- BRANO SELEZIONATO -
◇ ◇ ◇ ◇ ◇ ◇ ◇
14. La finalità del contributo per il rilascio del permesso di costruire, con particolare riguardo alla parte correlata agli oneri di urbanizzazione primaria e secondaria, è di natura pubblicistica, in quanto mirante a “socializzare” le spese che la collettività è chiamata a sostenere per la realizzazione delle opere a servizio della zona ove le stesse vanno a localizzarsi. In linea di diritto, cioè, mentre la quota del contributo commisurata al costo di costruzione risulta ontologicamente connessa alla tipologia e all’entità (superficie e volumetria) dell’intervento edilizio e vuole in qualche modo “compensare” la c.d. compartecipazione comunale all’incremento di valore della proprietà immobiliare in ragione della trasformazione del territorio consentita al privato istante, quella commisurata agli oneri di urbanizzazione assolve alla prioritaria funzione di compensare invece la collettività «per il nuovo ulteriore carico urbanistico che si riversa sulla zona, con la precisazione che per aumento del carico urbanistico deve intendersi tanto la necessità di dotare l’area di nuove opere di urbanizzazione, quanto l’esigenza di utilizzare più intensamente quelle già esistenti» (v. Cons. Stato, sez.VI, 7 maggio 2015, n. 2294; id., 7 maggio 2018, n. 2694 e 29 agosto 2019, n. 5964 ).
15. A ben guardare, il T.A.R. per la Lombardia non pare cogliere appieno la necessaria distinzione tra aspetti in fatto e conseguenze in diritto, laddove afferma, in verità in maniera alquanto assertiva, che nel caso di specie vi sarebbe (anche) una concreta attività commerciale, il cui svolgimento è stato da ultimo smentito dagli esiti della verificazione. L’Amministrazione, a sua volta, poggia la propria tesi sul ragionamento sillogistico in forza del quale una volta ammessa la compatibilità con la categoria “commerciale”, ne discenderebbe anche una totale sovrapposizione di regime giuridico.
◇ ◇ ◇ ◇ ◇ ◇ ◇
- ELENCO DEI RECORD -
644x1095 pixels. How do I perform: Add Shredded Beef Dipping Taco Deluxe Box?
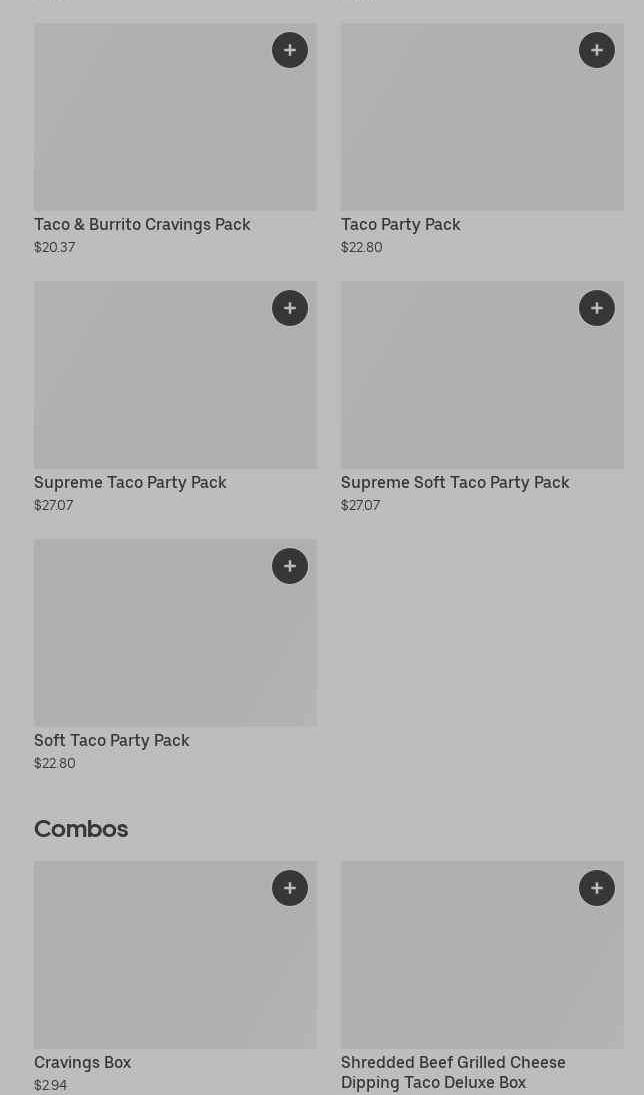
◇ ◇ ◇ ◇ ◇ ◇ ◇
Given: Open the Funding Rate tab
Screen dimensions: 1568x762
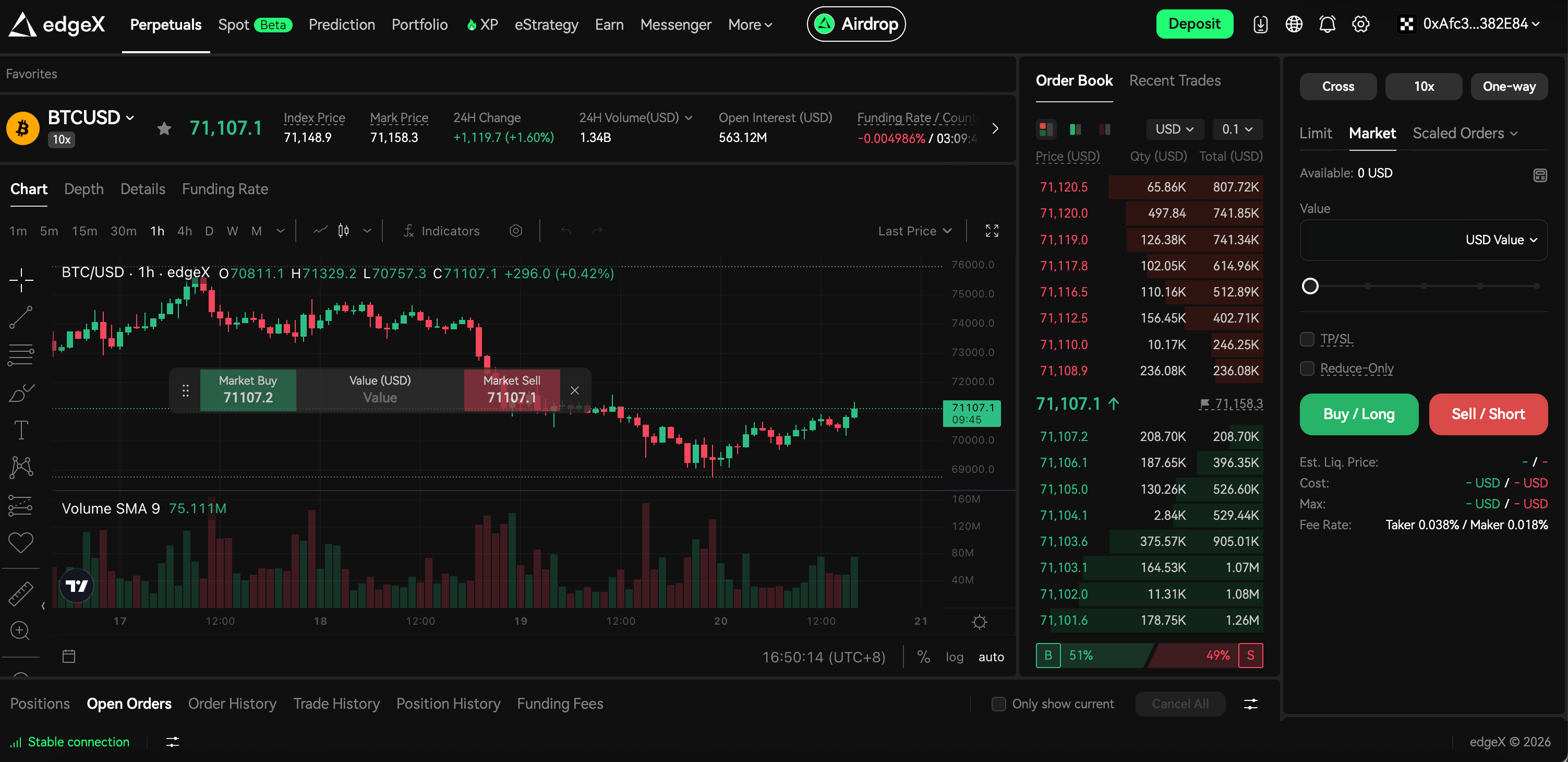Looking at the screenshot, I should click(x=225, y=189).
◇ ◇ ◇ ◇ ◇ ◇ ◇
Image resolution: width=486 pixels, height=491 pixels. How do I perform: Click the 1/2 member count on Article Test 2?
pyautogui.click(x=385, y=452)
◇ ◇ ◇ ◇ ◇ ◇ ◇
- LE TUE ISTRUZIONI -
Per ciascuna affermazione indica se concorda con il brano sul contributo per il permesso di costruire, rispondendo sì o no e citando testualmente le parole del brano che lo decidono. (a) La quota commisurata agli oneri di urbanizzazione serve a compensare la collettività per il nuovo carico urbanistico sulla zona. (b) La verificazione ha confermato che nel caso di specie si svolge una concreta attività commerciale. (c) La finalità del contributo per il rilascio del permesso di costruire è di natura privatistica. Per rispondere basta il brano, senza i record.

- SOLUZIONE SCRITTA -
(a) Sì: "quella commisurata agli oneri di urbanizzazione assolve alla prioritaria funzione di compensare invece la collettività «per il nuovo ulteriore carico urbanistico che si riversa sulla zona".
(b) No: "il cui svolgimento è stato da ultimo smentito dagli esiti della verificazione".
(c) No: "è di natura pubblicistica".